## REQUEST A
Please return, unchanged, the stretch of the records from the line containing "The width and" through the line containing "at that location.". Leave out any pictures.

## QUOTED PASSAGE
# Modem connected, but no internet



## diego0 (Sep 18, 2007)

My computer says the modem is connected, but I get no connection to the internet at all. It works on my old computer but not the new one I built. My modem brand is Westell, and I got DSL. I got windows xp pro.

Ipconfig /all:



Windows IP Configuration



Host Name . . . . . . . . . . . . : allen-ba3640b31

Primary Dns Suffix . . . . . . . : 

Node Type . . . . . . . . . . . . : Unknown

IP Routing Enabled. . . . . . . . : No

WINS Proxy Enabled. . . . . . . . : No



Ethernet adapter Local Area Connection:



Connection-specific DNS Suffix . : 

Description . . . . . . . . . . . : NVIDIA nForce Networking Controller

Physical Address. . . . . . . . . : 00-E0-4D-22-AE-EF

Dhcp Enabled. . . . . . . . . . . : Yes

Autoconfiguration Enabled . . . . : Yes

Autoconfiguration IP Address. . . : 169.254.143.221

Subnet Mask . . . . . . . . . . . : 255.255.0.0

Default Gateway . . . . . . . . . : 

Please help me and thanks in advance.


----------



## JohnWill (Oct 19, 2002)

Actually, that IPCONFIG shows that you didn't get a connection.

First off, have you checked the cable, and tried a different port on the router?

If none of that works, try this:

*TCP/IP stack repair options for use with Windows XP with SP2.*

*Start, Run, CMD* to open a command prompt.

Reset WINSOCK entries to installation defaults: *netsh winsock reset catalog*

Reset TCP/IP stack to installation defaults. *netsh int ip reset reset.log*

Reboot the machine.


----------

## REQUEST B
In the thread about the modem with no internet, what brand of modem does the original poster use?

(Entries drawn from a collection)
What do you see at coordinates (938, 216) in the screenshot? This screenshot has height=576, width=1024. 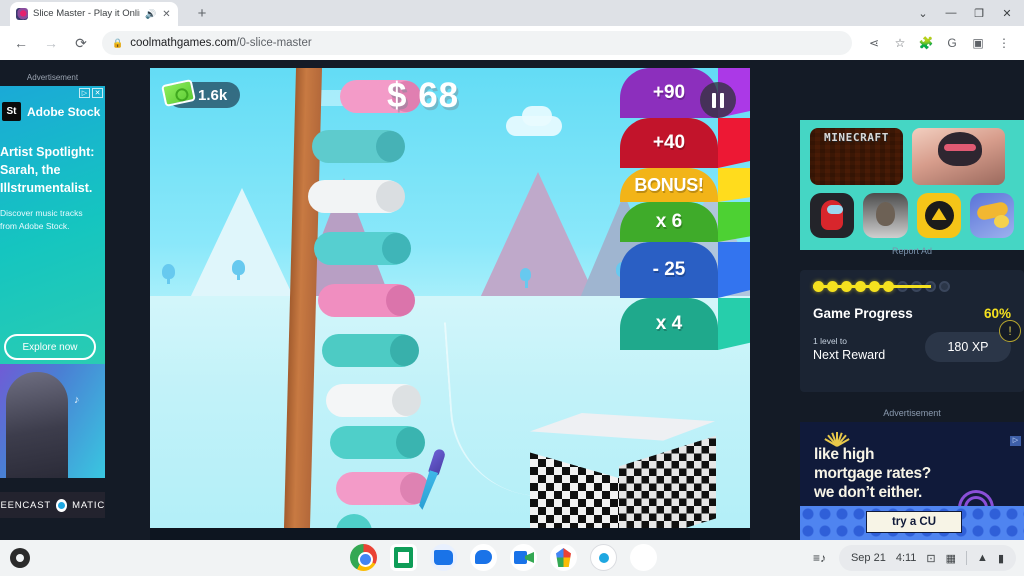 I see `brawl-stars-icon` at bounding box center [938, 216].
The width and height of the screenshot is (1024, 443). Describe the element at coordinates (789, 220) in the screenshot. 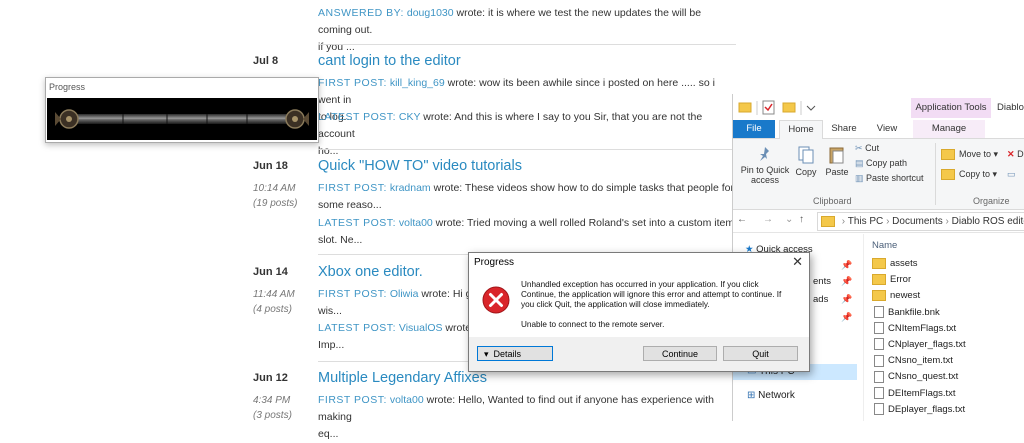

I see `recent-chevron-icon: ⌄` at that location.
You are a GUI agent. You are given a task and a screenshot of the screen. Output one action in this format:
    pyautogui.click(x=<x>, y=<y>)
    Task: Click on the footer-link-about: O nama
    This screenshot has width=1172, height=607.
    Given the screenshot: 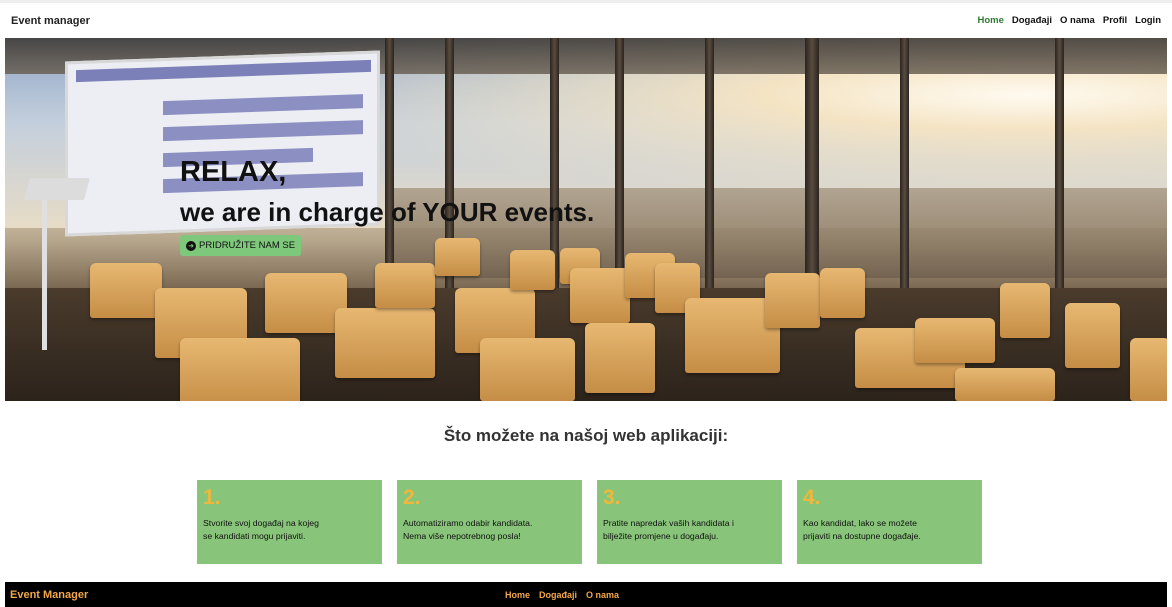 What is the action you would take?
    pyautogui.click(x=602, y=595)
* * *
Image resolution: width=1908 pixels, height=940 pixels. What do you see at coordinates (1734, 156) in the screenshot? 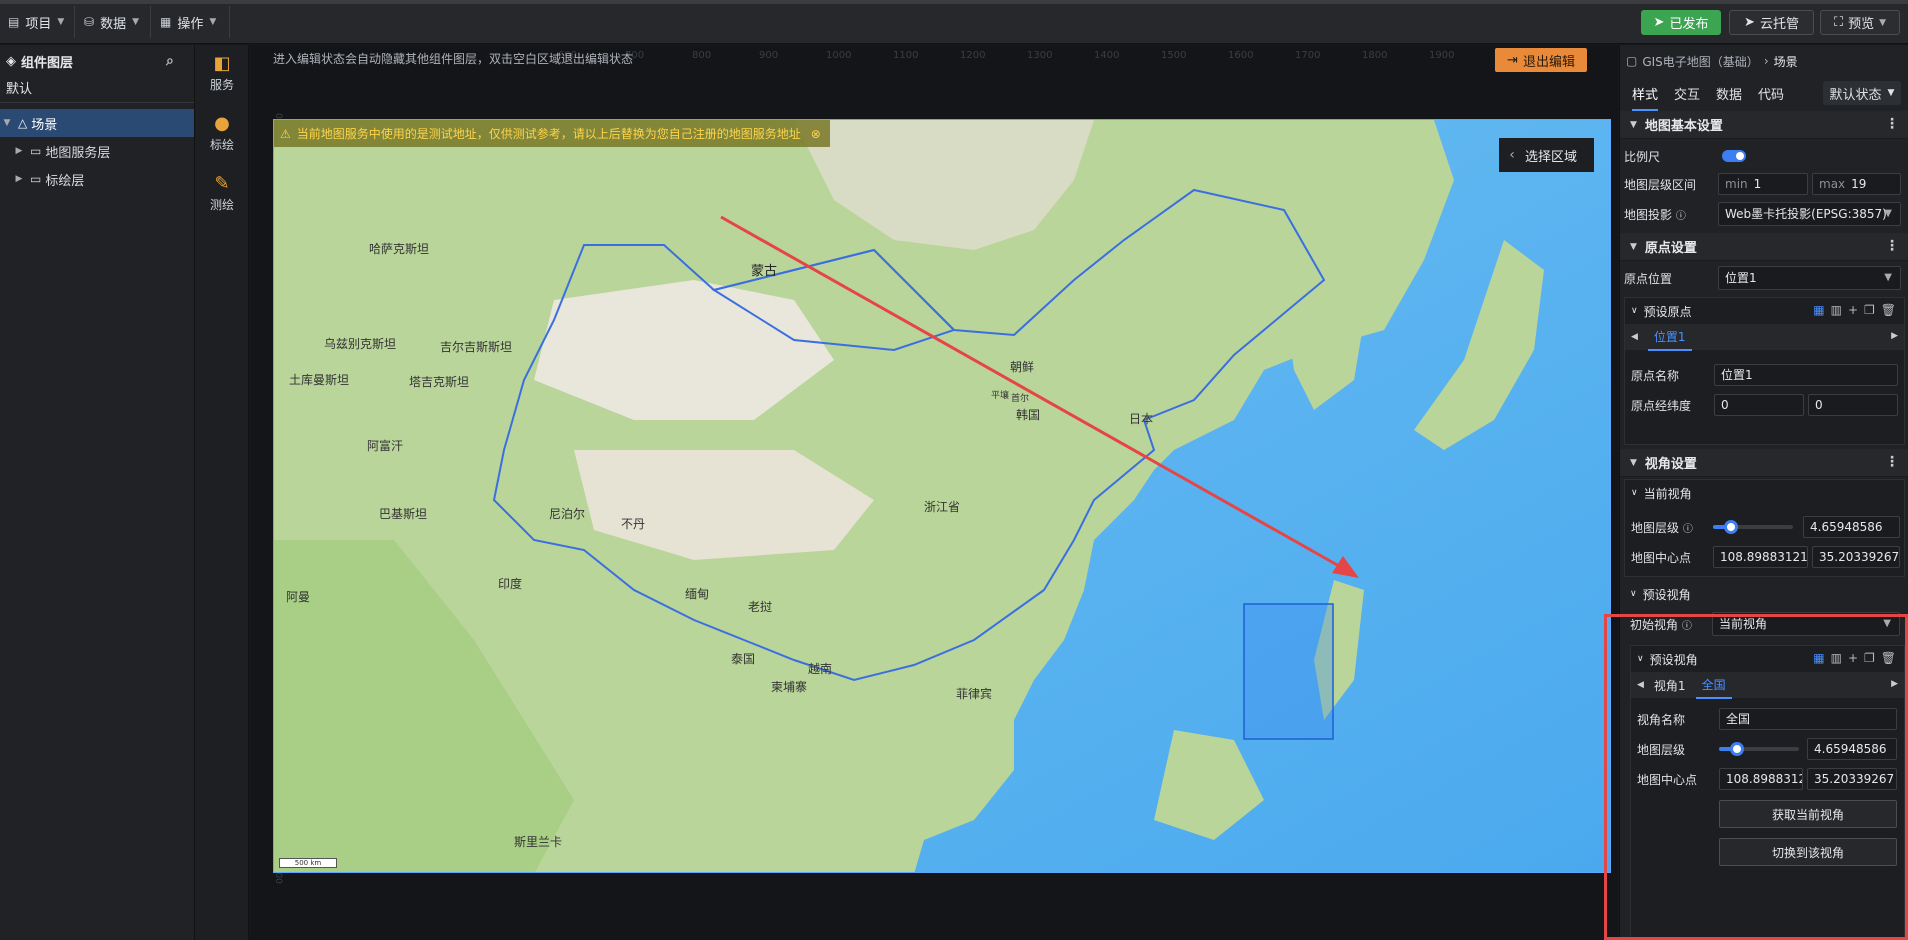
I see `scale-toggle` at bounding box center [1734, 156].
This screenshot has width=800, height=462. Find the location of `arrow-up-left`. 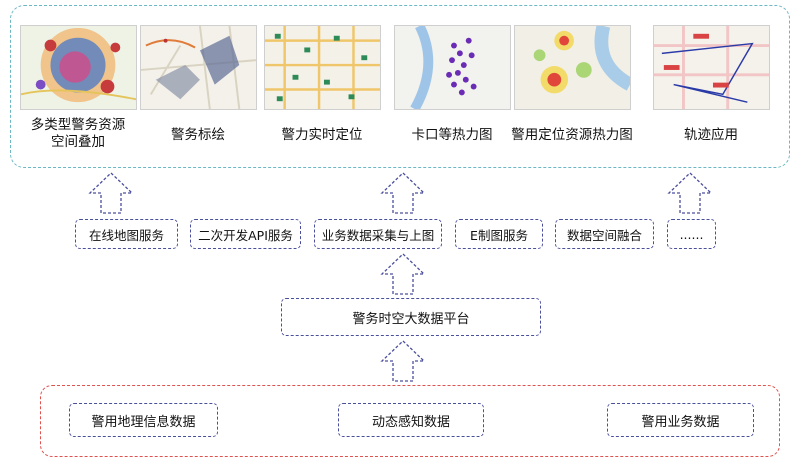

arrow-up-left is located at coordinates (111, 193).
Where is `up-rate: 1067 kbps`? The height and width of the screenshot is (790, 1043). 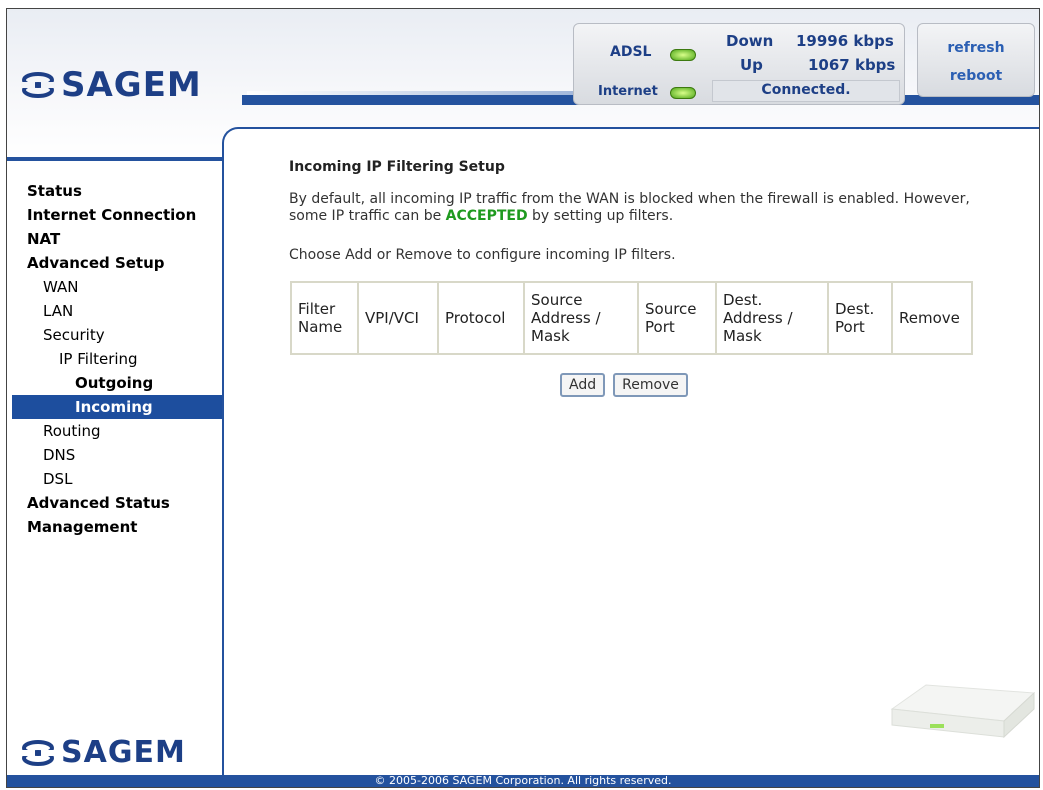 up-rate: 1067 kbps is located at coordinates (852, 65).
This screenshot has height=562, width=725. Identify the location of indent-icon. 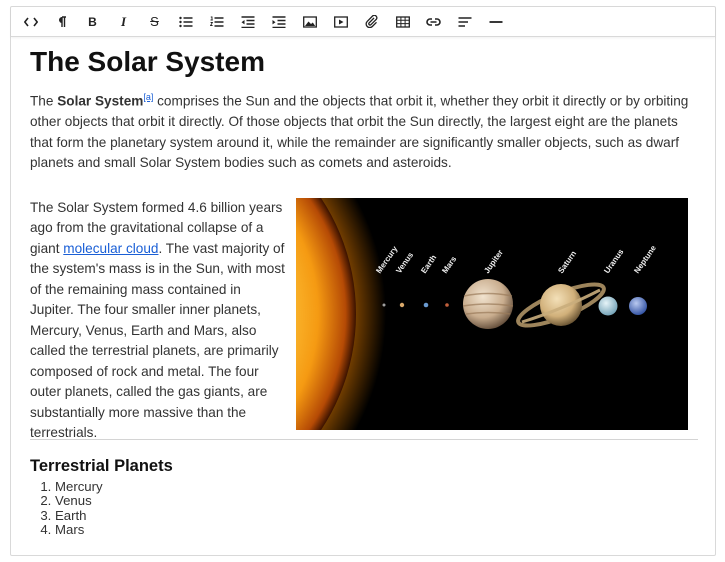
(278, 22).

## EXERCISE RESULT A
The width and height of the screenshot is (1024, 443). Describe the element at coordinates (789, 220) in the screenshot. 

I see `recent-chevron-icon: ⌄` at that location.

## EXERCISE RESULT B
Westell